The Slavic-language speakers’ comments on culture were quite different from those of the Mandarin speakers:
“Culture is a little bit different here, but for some reason it’s close to me and it was easy to adjust. And honestly, it’s just my opinion, I like when people who come here, they leave behind their troubles and actually even their cultures.”
“You can change your attitude, for sure. And part of it is ‘fake it till you make it.’ We’re in the luckiest place to be English-as-a-second-language people because Canadians are amazing. They have a lot of patience. They have lots of support and a sense of humour as well, like, I had no problem to make a joke…I appreciate all the opportunities that we have here. Basically what I really like in this kind of lifestyle and environment is that what you give is what you get. And that’s absolutely true because you can become basically anything you want, depends on the amount of effort. Nothing is in your way. There are some rules, absolutely, and there are some principles in place, and barriers that you have to kind of jump over, but still, if you have your goal in front of you, you can do anything.”

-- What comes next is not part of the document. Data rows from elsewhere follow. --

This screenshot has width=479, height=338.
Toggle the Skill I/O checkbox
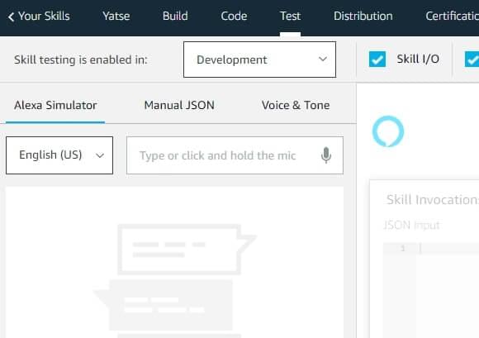coord(377,59)
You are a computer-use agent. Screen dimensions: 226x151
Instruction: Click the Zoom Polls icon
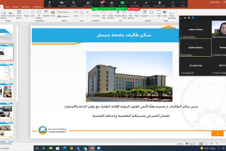[x=112, y=3]
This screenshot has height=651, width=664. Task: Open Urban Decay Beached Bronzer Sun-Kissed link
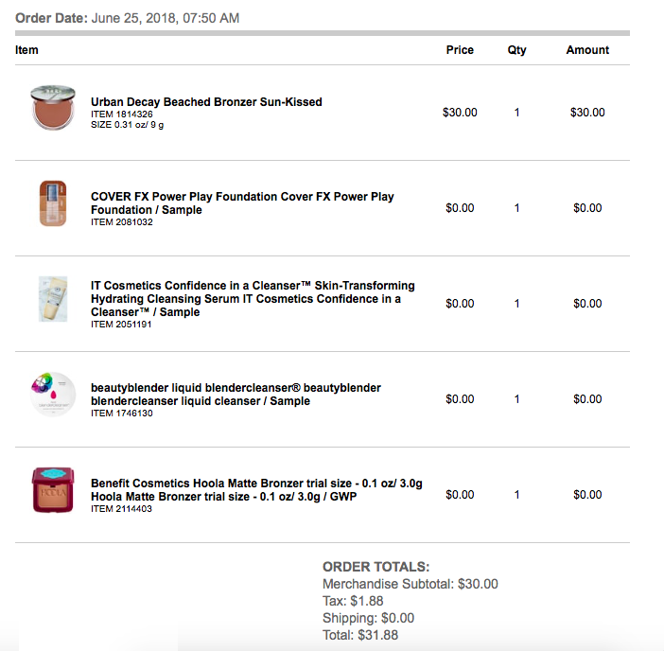(206, 102)
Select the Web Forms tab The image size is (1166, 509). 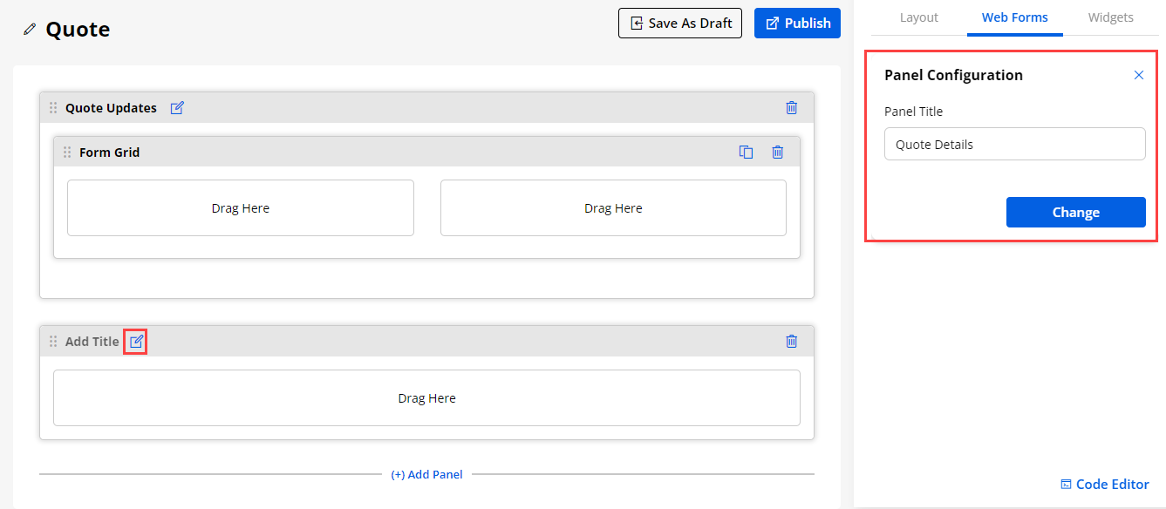point(1014,17)
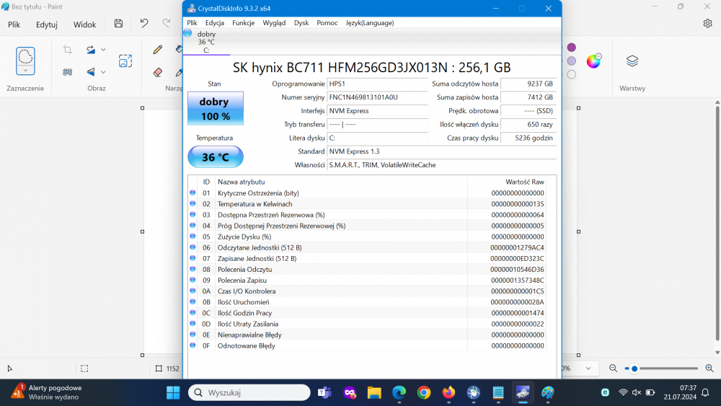This screenshot has width=721, height=406.
Task: Open the Warstwy layers panel
Action: (632, 61)
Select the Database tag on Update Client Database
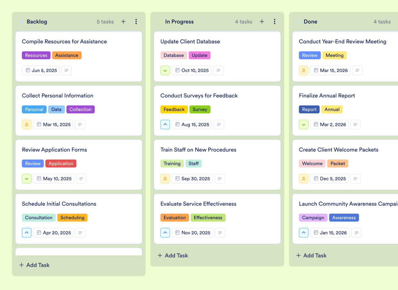 (174, 55)
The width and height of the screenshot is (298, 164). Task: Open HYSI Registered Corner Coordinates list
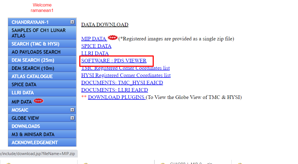[x=126, y=75]
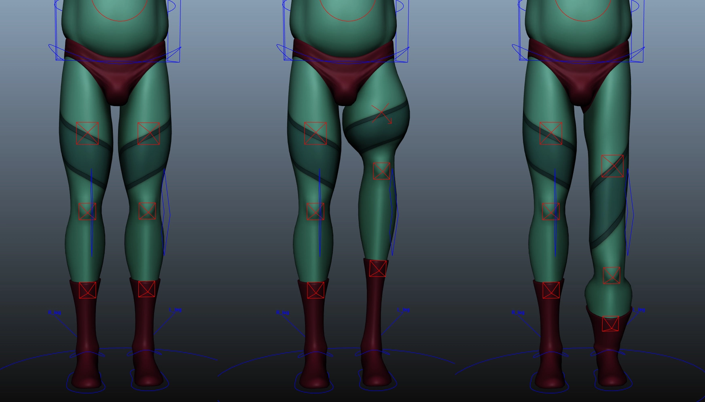Select knee control box on middle figure's raised leg
Viewport: 705px width, 402px height.
381,171
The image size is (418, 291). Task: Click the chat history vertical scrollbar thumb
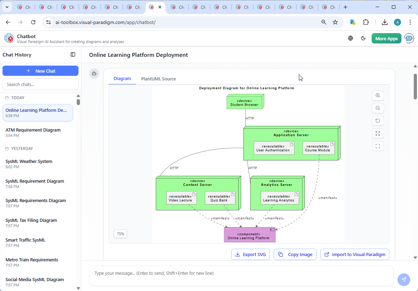tap(78, 102)
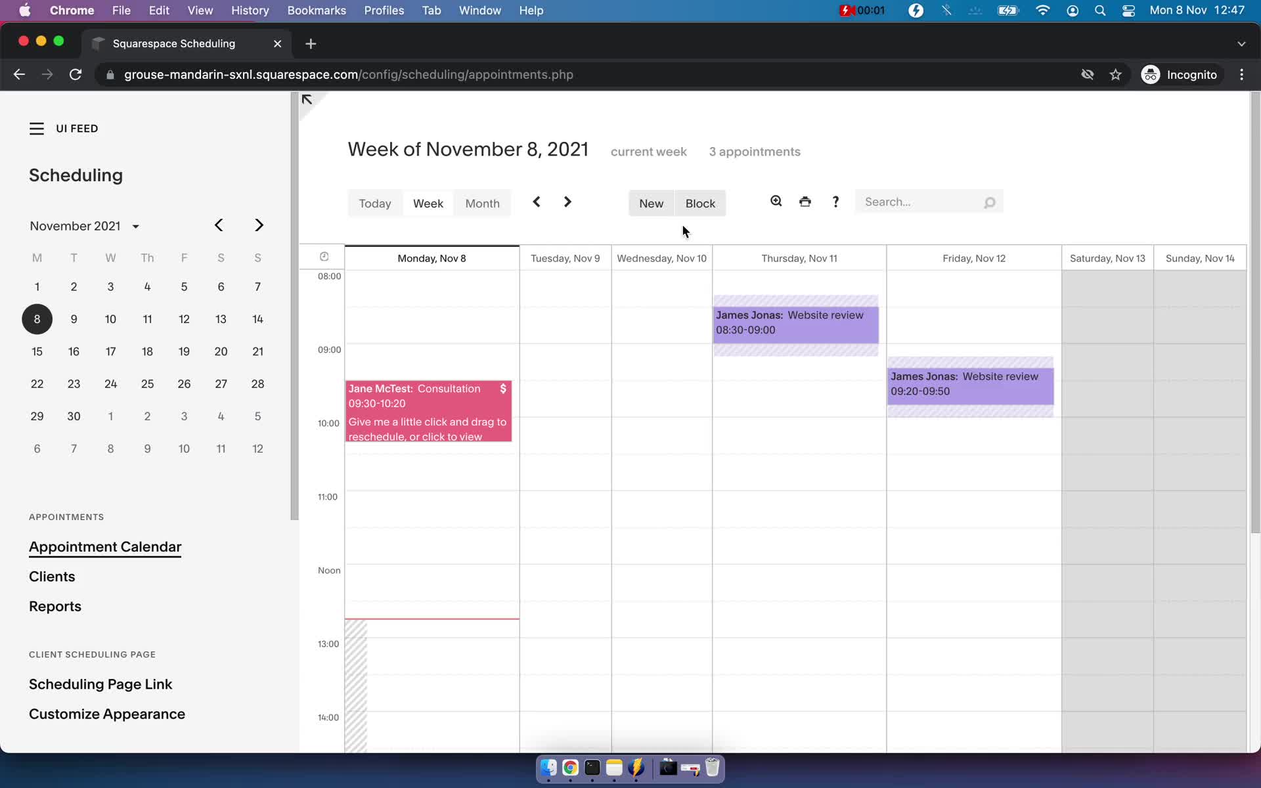Open Reports section in sidebar
The height and width of the screenshot is (788, 1261).
point(55,607)
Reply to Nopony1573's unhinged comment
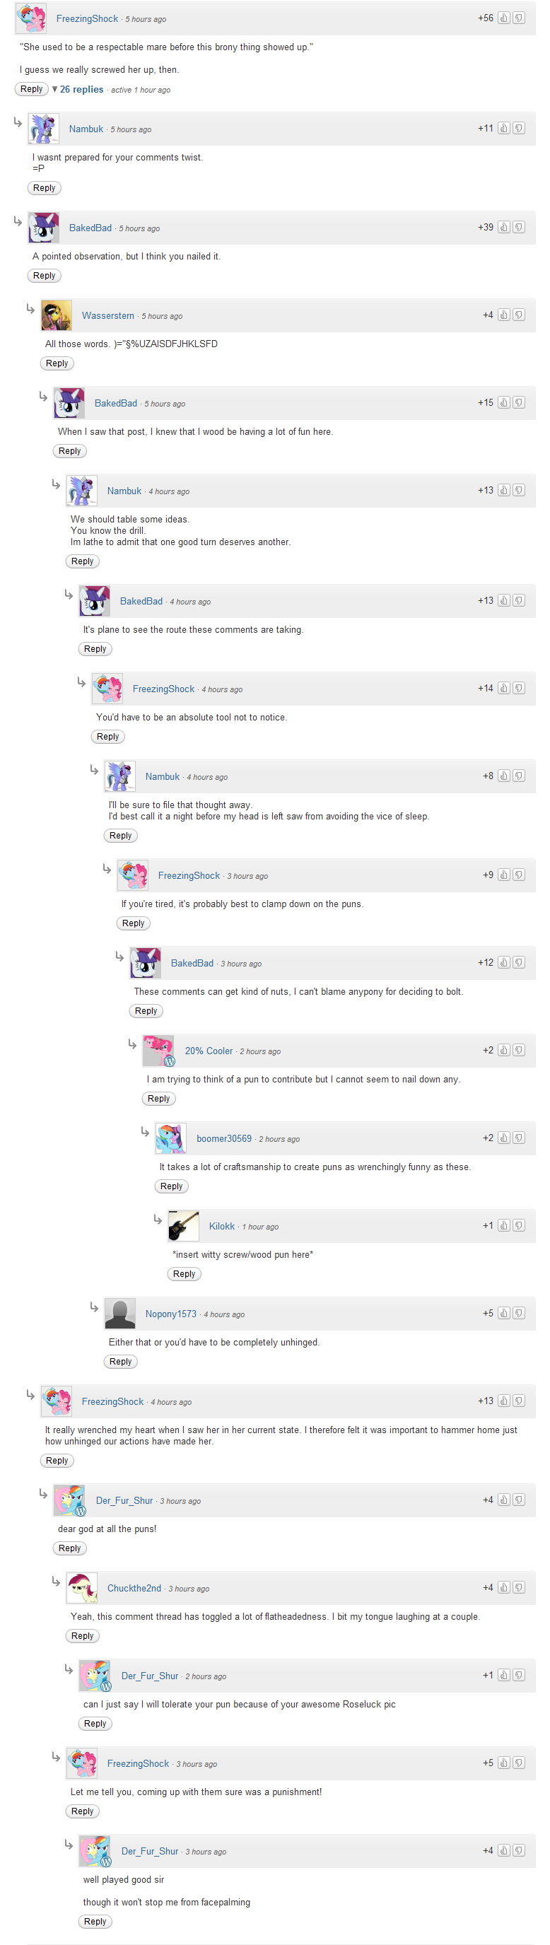The image size is (550, 1945). pos(121,1361)
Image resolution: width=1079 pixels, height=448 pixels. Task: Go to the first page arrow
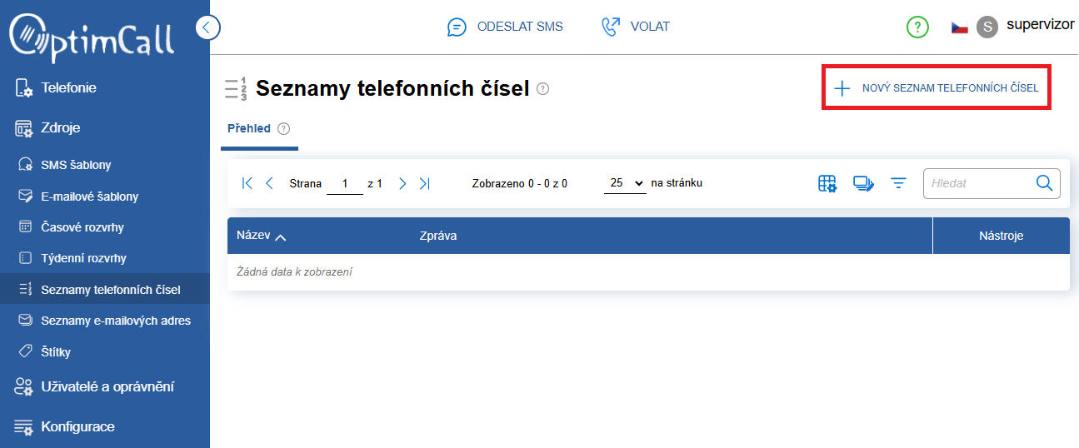pyautogui.click(x=247, y=183)
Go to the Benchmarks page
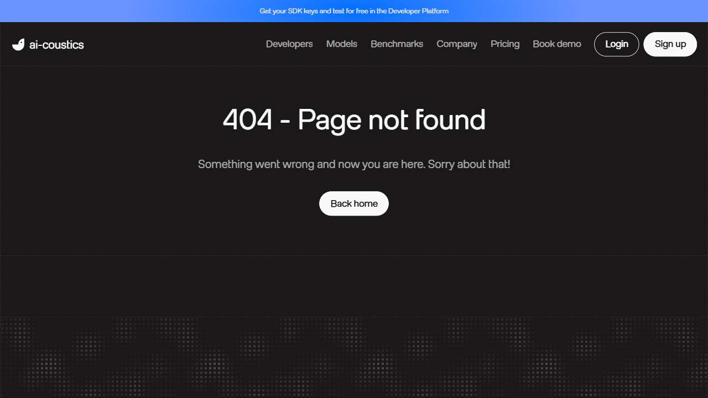Viewport: 708px width, 398px height. pyautogui.click(x=397, y=44)

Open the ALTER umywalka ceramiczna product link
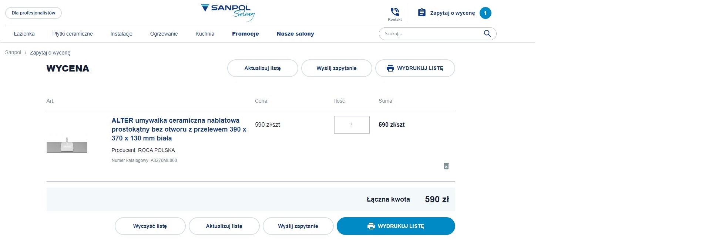(179, 129)
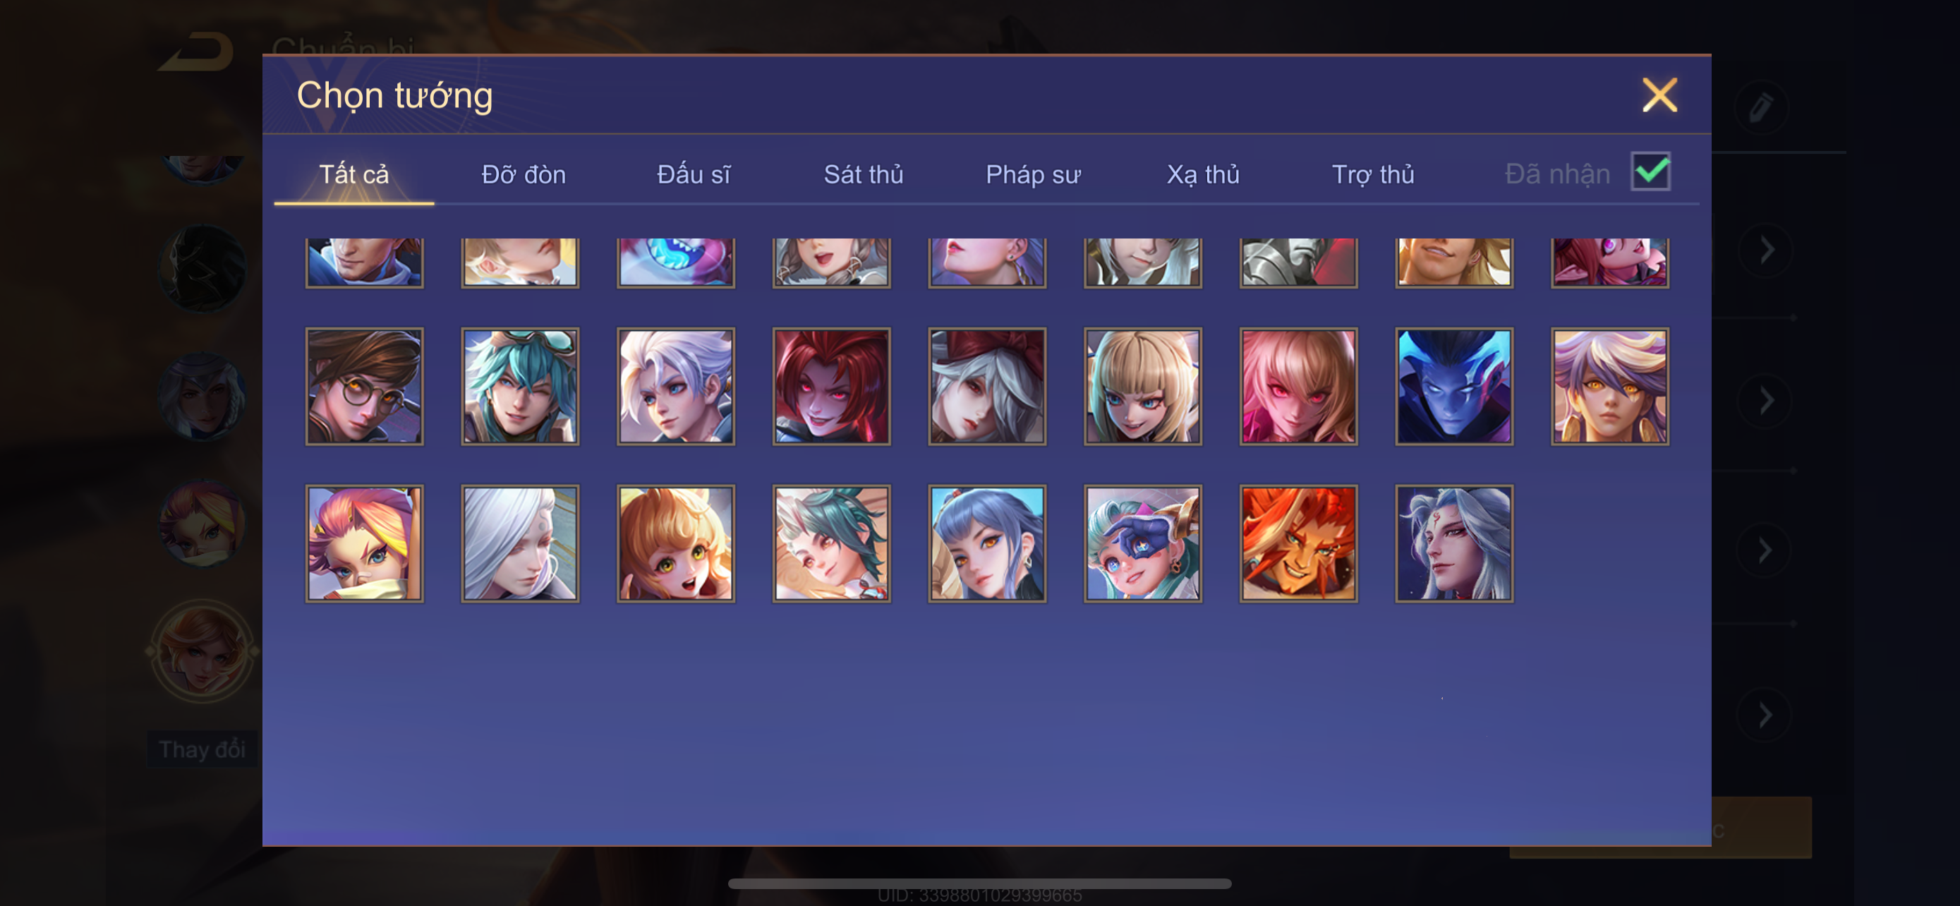Select the pink-haired masked ninja hero
The width and height of the screenshot is (1960, 906).
(x=364, y=544)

One person who thought English was the most difficult adjustment went on to say:
“Honestly, I am happy that my kids are here.”
Interviewer: “So even though your kids are going to speak Russian, they’re going to be Canadians in the end.”
“But they are Canadians — they are already Canadians.”
Interviewer: “Does that bother you?”
“No. Honestly, I just like separate. I cut myself from children now on purpose, because I do not want my culture, my level, my understanding of life interrupting them from becoming part of Canadian society.”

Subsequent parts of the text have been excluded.